Publisher: Duke University Press
ISBN: 1478002166
Category : Art
Languages : en
Pages : 192
Book Description
In Unruly Visions Gayatri Gopinath brings queer studies to bear on investigations of diaspora and visuality, tracing the interrelation of affect, archive, region, and aesthetics through an examination of a wide range of contemporary queer visual culture. Spanning film, fine art, poetry, and photography, these cultural forms—which Gopinath conceptualizes as aesthetic practices of queer diaspora—reveal the intimacies of seemingly disparate histories of (post)colonial dwelling and displacement and are a product of diasporic trajectories. Countering standard formulations of diaspora that inevitably foreground the nation-state, as well as familiar formulations of queerness that ignore regional gender and sexual formations, she stages unexpected encounters between works by South Asian, Middle Eastern, African, Australian, and Latinx artists such as Tracey Moffatt, Akram Zaatari, and Allan deSouza.
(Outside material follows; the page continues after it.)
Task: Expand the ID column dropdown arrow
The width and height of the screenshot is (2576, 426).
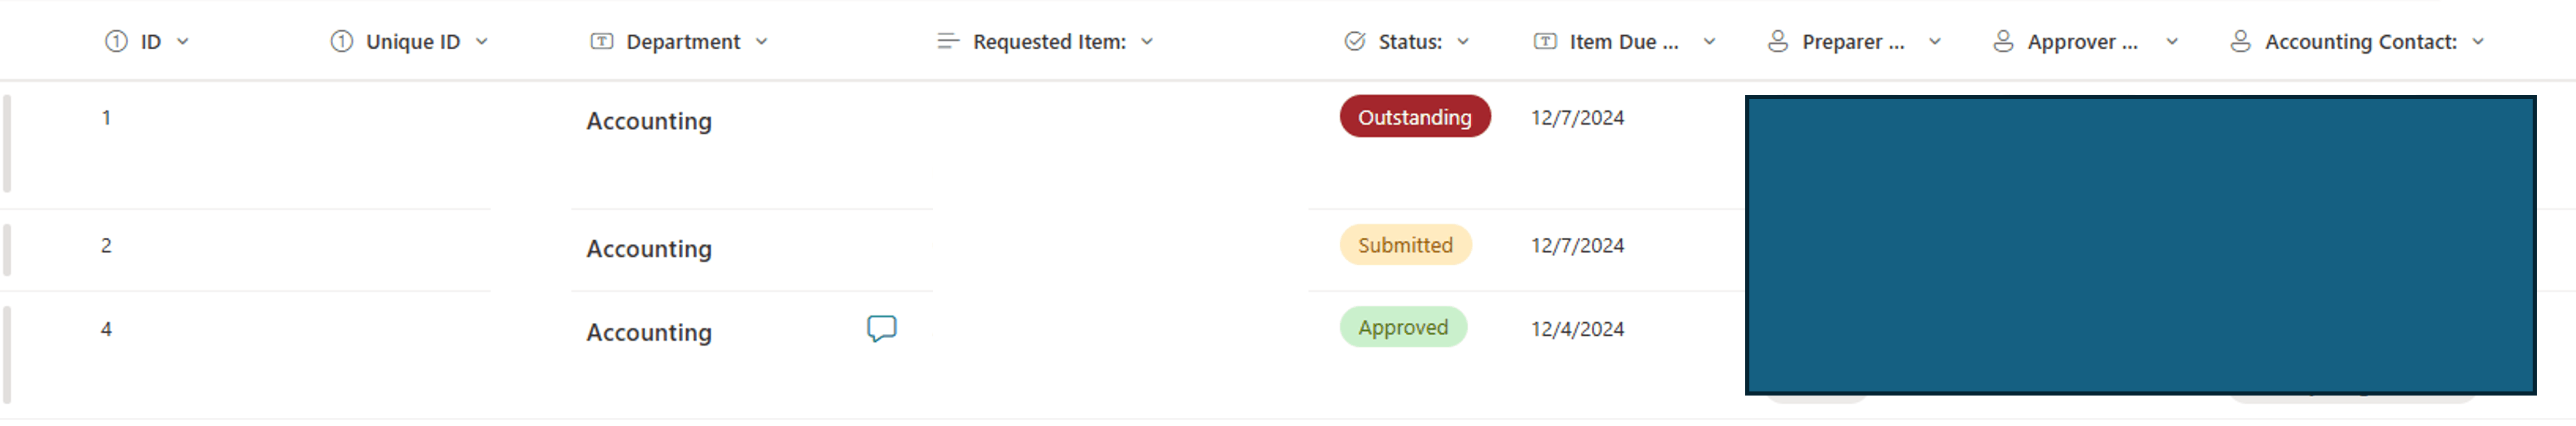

Gopinath shows how their art functions as regional queer archives that express alternative understandings of time, space, and relationality. The queer optics produced by these visual practices creates South-to-South, region-to-region, and diaspora-to-region cartographies that profoundly challenge disciplinary and area studies rubrics. Gopinath thereby provides new critical perspectives on settler colonialism, empire, military occupation, racialization, and diasporic dislocation as they indelibly mark both bodies and landscapes.